Publisher's viewpoint

Dec. 4, 2009
Technology is on the up and up in security

"Change is the future and the rate of change has simply moved faster and faster over the last fifteen years with the development of the Internet."

AXIS COMMUNICATIONS’ CHANNEL CONVERGENCE CONFERENCE, held in Austin, Texas in early October, included Axis’ premier resellers throughout the U.S., Canada and Mexico, their distributors and the vendors partners who enable their cameras.

The event kicked off with Bill Crowell, the former director of the National Security Administration (NSA), talking about DARPA funding the Internet in 1970 and its commercial development over the last fifteen years. Yes, fifteen little years to get to where we are today! Crowell noted that the Internet is actually attributed with increasing productivity by 3.5 percent. He discussed that there are data breaches, of course, but expects significant gains in the next couple years in regards to data protection with smart card technology, subnets to contain different sensitive content and through splitting encrypted streams of data sending it in pieces instead of the whole. He also expects that new event management solutions will be developed to increase security on both sides of the physical and logical equation.

Axis product director, Kent Fransson talked about how in 2008 we had one megapixel cameras and by 2012 we can have up to 10 megapixel cameras. He discussed how consumers are driving technology development through their buying interests. Image sensors are the most important part of a camera and they get smaller and smaller producing better quality images, setting a standard of expectation amongst consumers. Consumers expect to have High Definition (HD), 720 pixel and full frame rates in both their phones and on their walls to view television. Moore’s Law says that we can get twice the performance at one half the cost every eighteen months which means smaller, faster and better—or fifty times more power and better performance in cameras, batteries, analytics, and so on. Image sensors will require half the light that they require today and will produce half the noise which again increases the quality of the image. Lenses will have a higher resolution with better optics requiring less light to produce a clearer image. And nobody really knows where this all ends.

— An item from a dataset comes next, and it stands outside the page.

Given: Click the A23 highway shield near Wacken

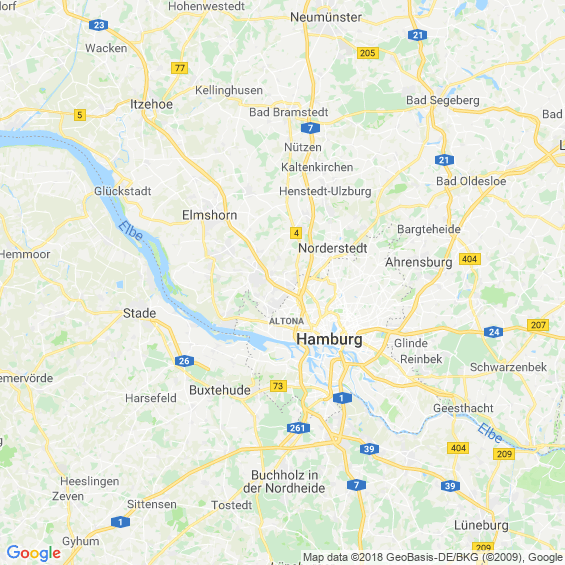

In 2009 Axis introduced 30 new products. Some products were upgrades. There was an HDTV series, audio modules and lenses at affordable pricing and 18 times optical lenses with a 35 X zoom, H.264 technology and more, with more to come. They build new products as soon as technology developments allow them to. And they build these products based on consumer requests that come through their reseller partners.

It’s rare for any traditional security manufacturer to introduce so many products in a year, let alone year after year. But change is the future, and the rate of change has simply moved faster and faster over the last fifteen years with the development of the Internet. And as Fransson says, there is no end in sight.

Professor Thomas Kalling of Lund University also spoke at this event discussing how to adjust to the speed of change. You can read more about this in his article on page 54, “The Management Side of Selling IP.” In short, it’s all about deciding how you will adapt to the pace of changes and if you will be a technology leader, follower, somewhere in the middle or not at all. Once you decide your role, it’s pretty easy to execute it from there.